Valley-scale controls and hydrogeomorphic processes driving channel breakdown in a dynamic floodplain wetland system: The Mara River, Tanzania

Abstract

The character and behaviour of dryland rivers are driven by complex interactions between extrinsic and intrinsic controls. A long-term perspective is necessary to assess the sensitivity of dryland rivers to extrinsic forcing, such as hydroclimatic changes, and to contextualise the threshold channel responses. The semi-arid Mara River in northern Tanzania is the only perennial river in the UNESCO World Heritage Serengeti-Mara ecosystem and provides water resources for human and wildlife populations. Satellite imagery and discharge modelling were used to assess the valley-scale controls and hydrogeomorphic processes driving the morphological adjustments of the lower Mara River and its floodplain wetland. Both the modern and palaeochannels undergo downstream morphological and hydrological changes as they traverse the broad, alluvial floodplain.
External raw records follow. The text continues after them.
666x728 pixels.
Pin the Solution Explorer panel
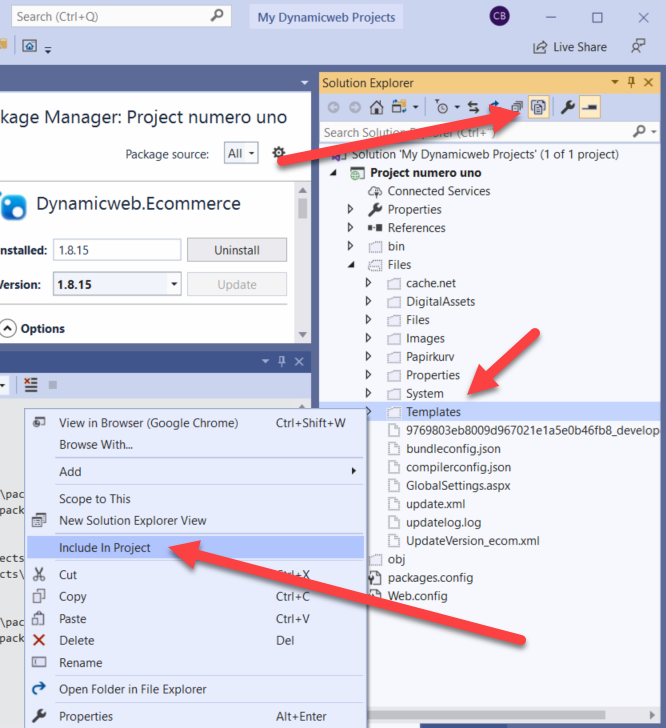[x=629, y=83]
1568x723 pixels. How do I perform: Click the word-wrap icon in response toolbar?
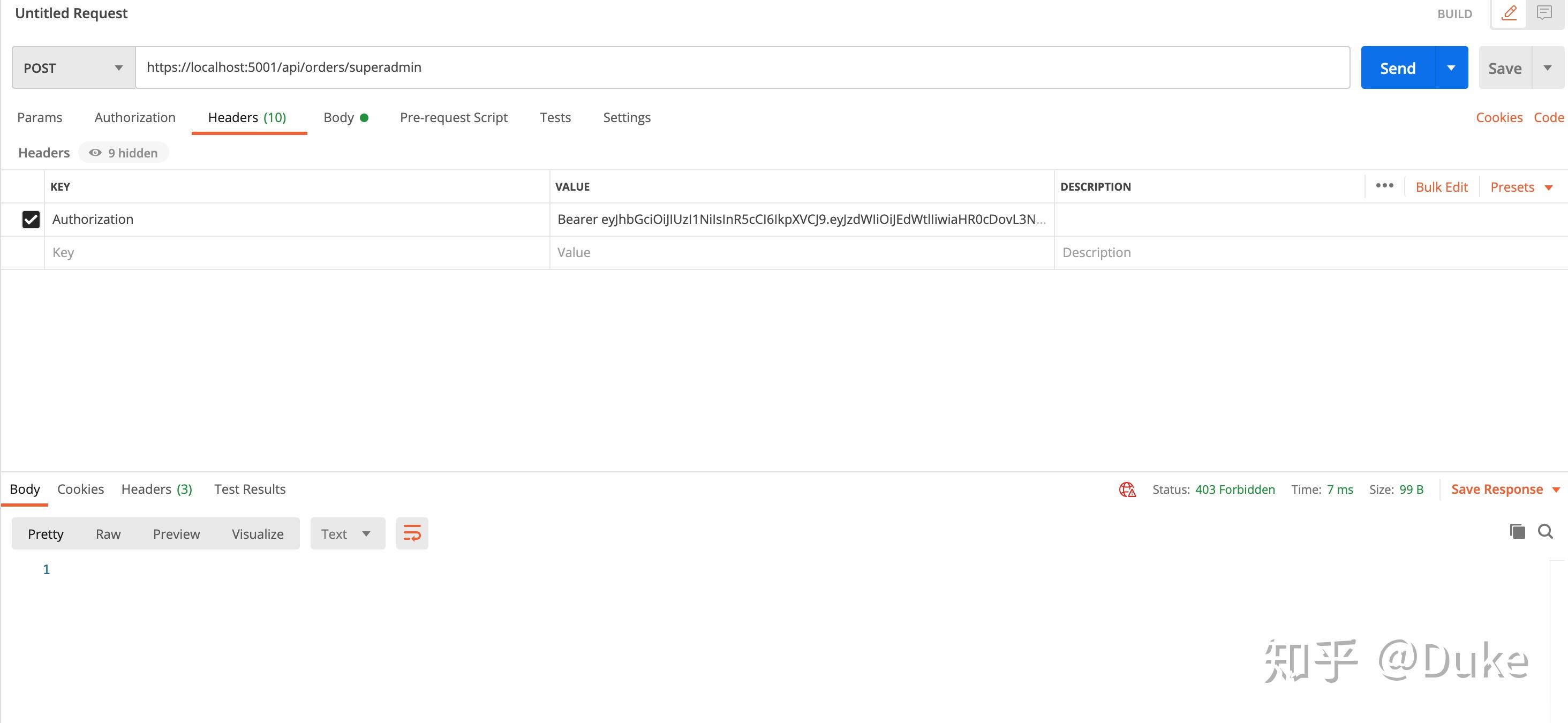412,534
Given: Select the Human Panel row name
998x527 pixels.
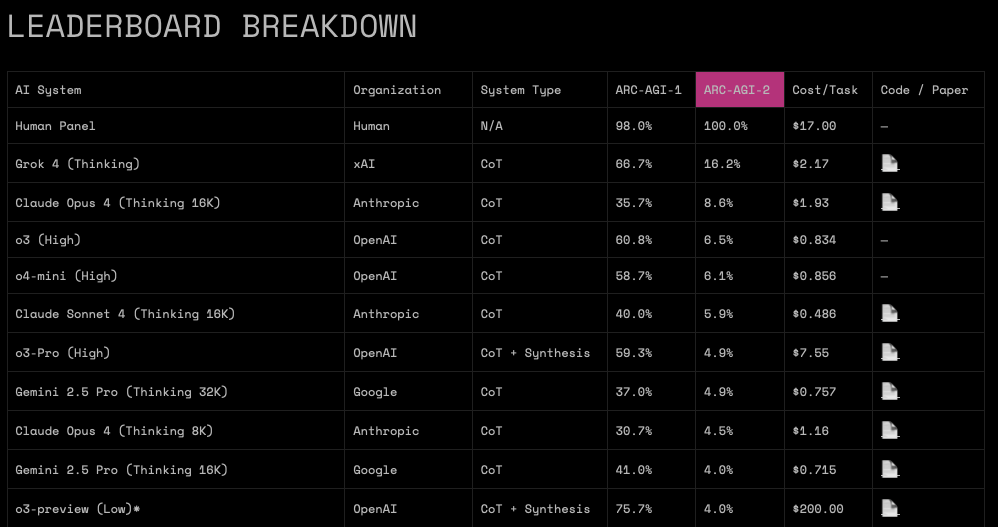Looking at the screenshot, I should coord(55,126).
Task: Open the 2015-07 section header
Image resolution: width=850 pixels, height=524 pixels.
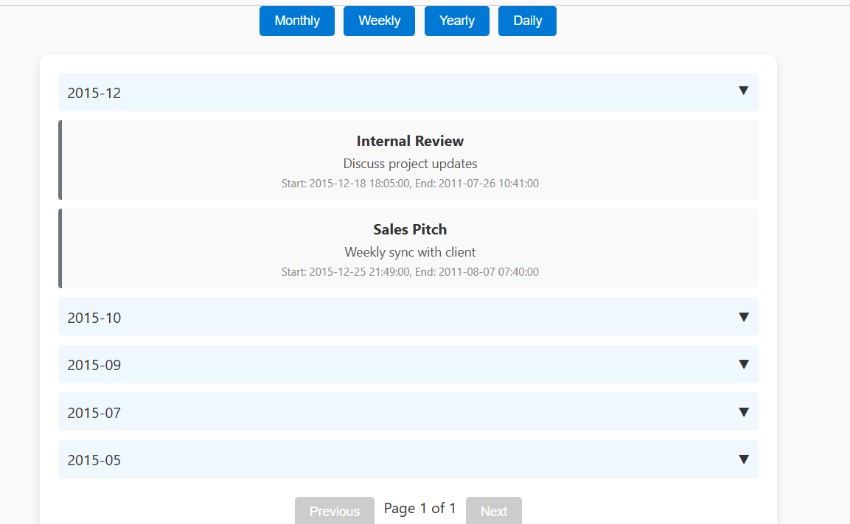Action: coord(408,412)
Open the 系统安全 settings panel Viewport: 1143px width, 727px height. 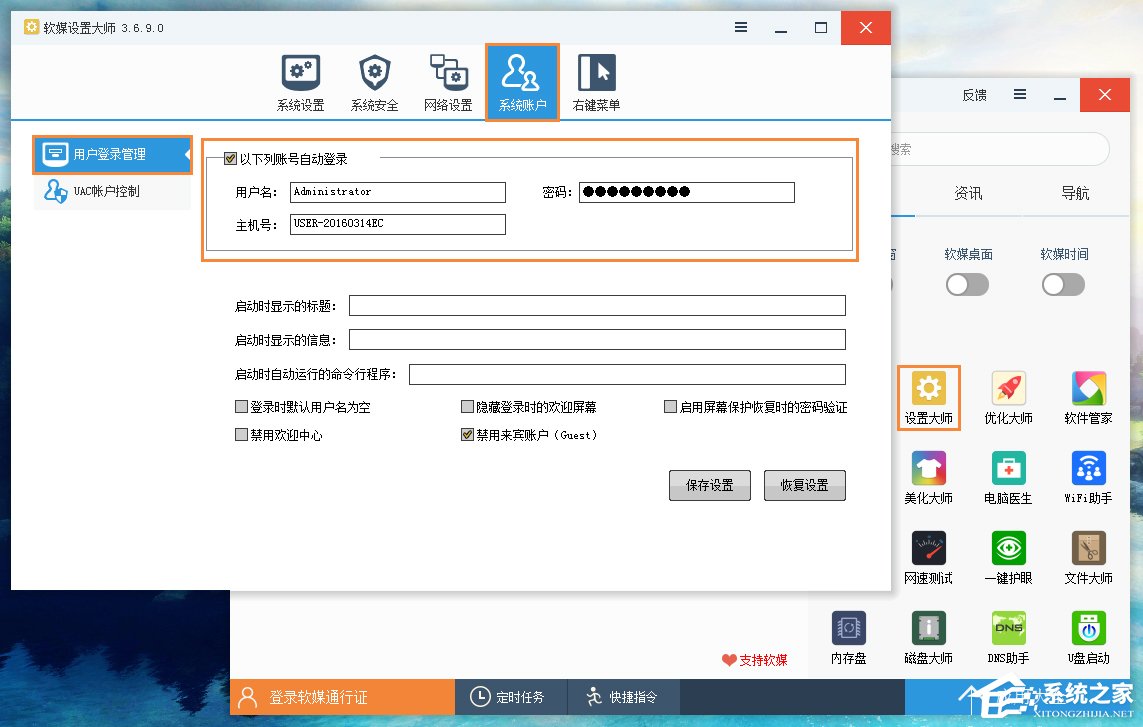(374, 80)
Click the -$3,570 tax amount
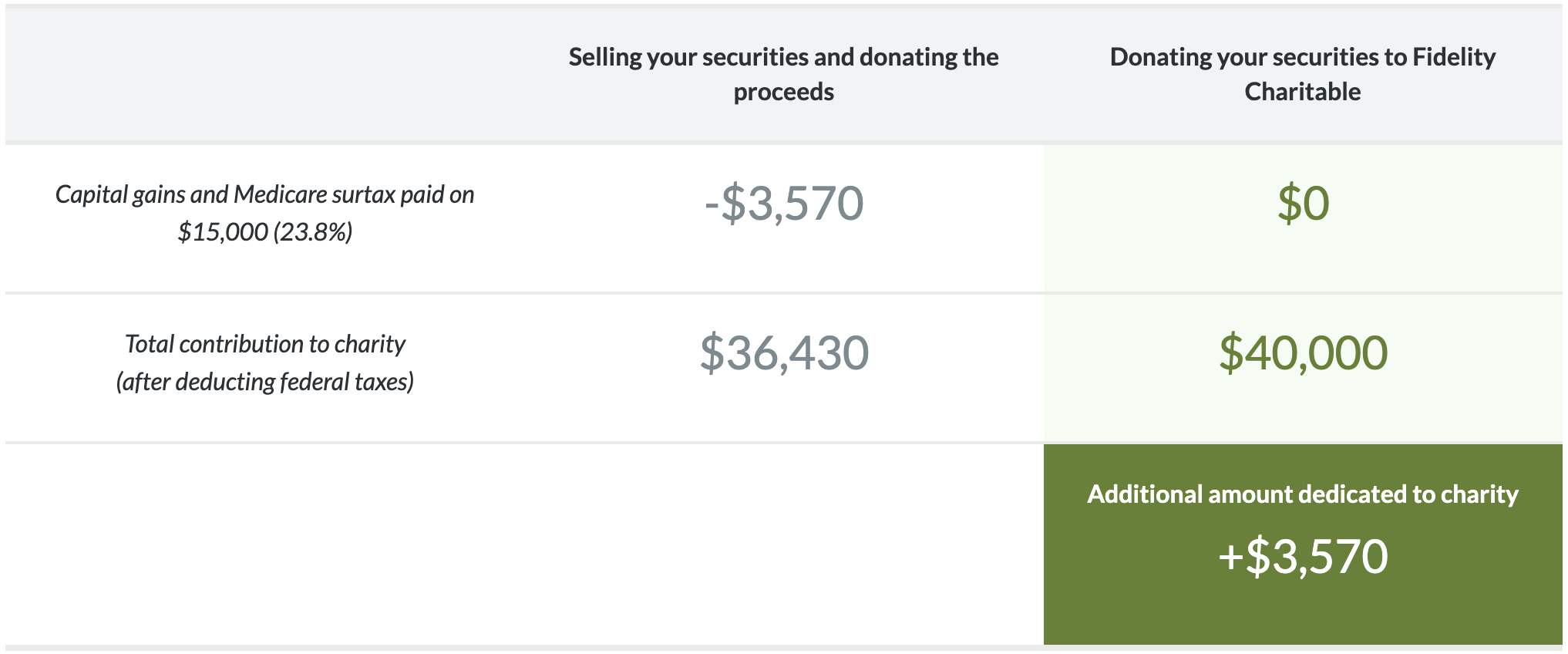Image resolution: width=1568 pixels, height=654 pixels. pyautogui.click(x=783, y=204)

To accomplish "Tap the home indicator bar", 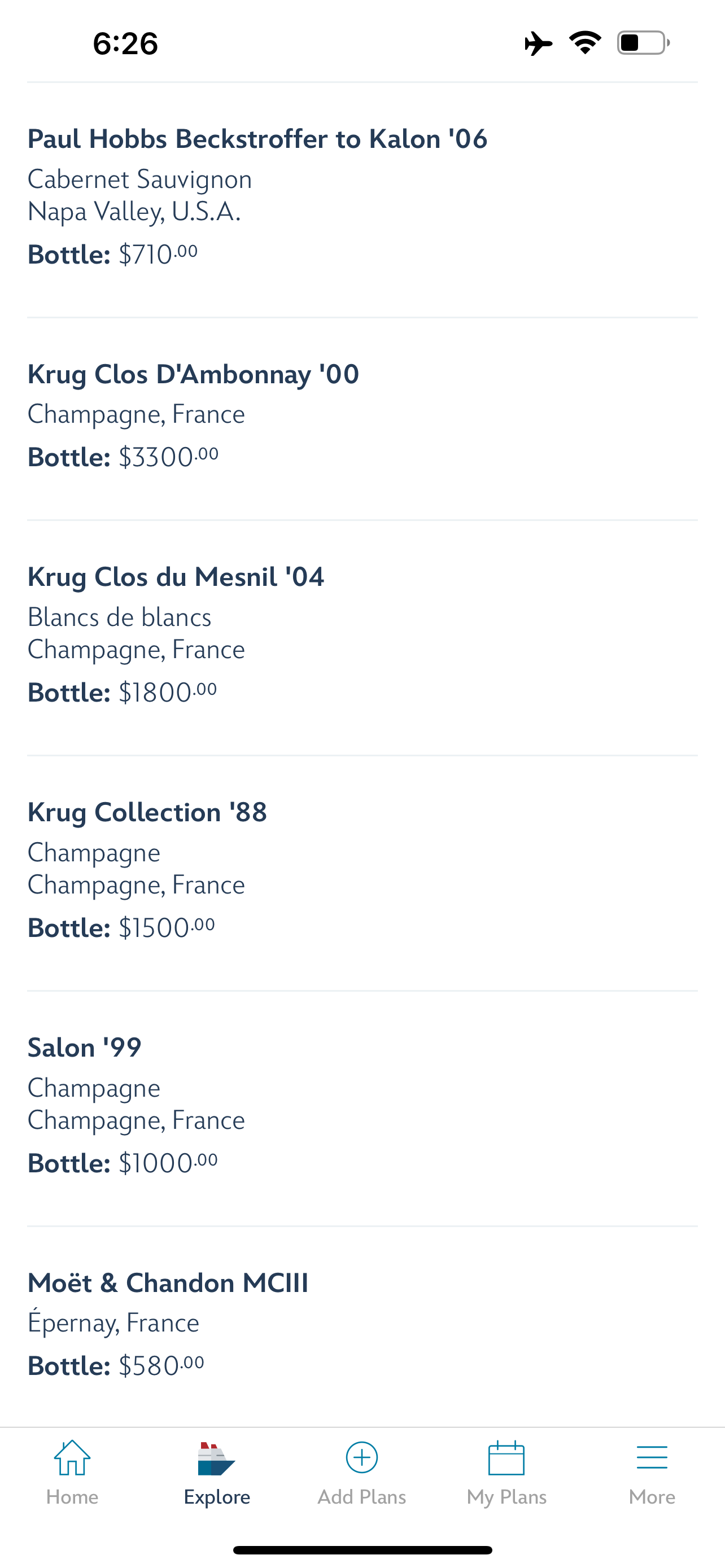I will pos(362,1550).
In response to marked downstream declines in discharge (from ~300 m3·s−1 to ~45 m3·s−1) and stream power (from ~40 W·m−2 to ~0.5 W·m−2), the modern channel exhibits a nonequilibrium river response resulting in downstream declines in channel size (from ~60 m to ~10 m wide) and eventual channel breakdown in the floodplain wetland. Palaeochannels in the unconfined reaches are typically larger with higher palaeodischarges than the modern channel. While some palaeochannels exhibit similar downstream trends to the modern channel, others may have maintained a continuous channel farther into the wetland. Comparison of the Mara River to other dryland river systems highlights the importance of valley setting and hydroclimate as long-term controls that influence geomorphic river response over time. The lower Mara River represents a nonequilibrium river response to declining discharges related to transmission losses that leads to channel bed aggradation and avulsion, constituting an inherent condition in many dryland alluvial rivers. An improved understanding of the interplay between intrinsic and extrinsic controls is important for the assessment of river character, behaviour, and floodplain wetland development, particularly under future projections of more variable or extreme climate conditions.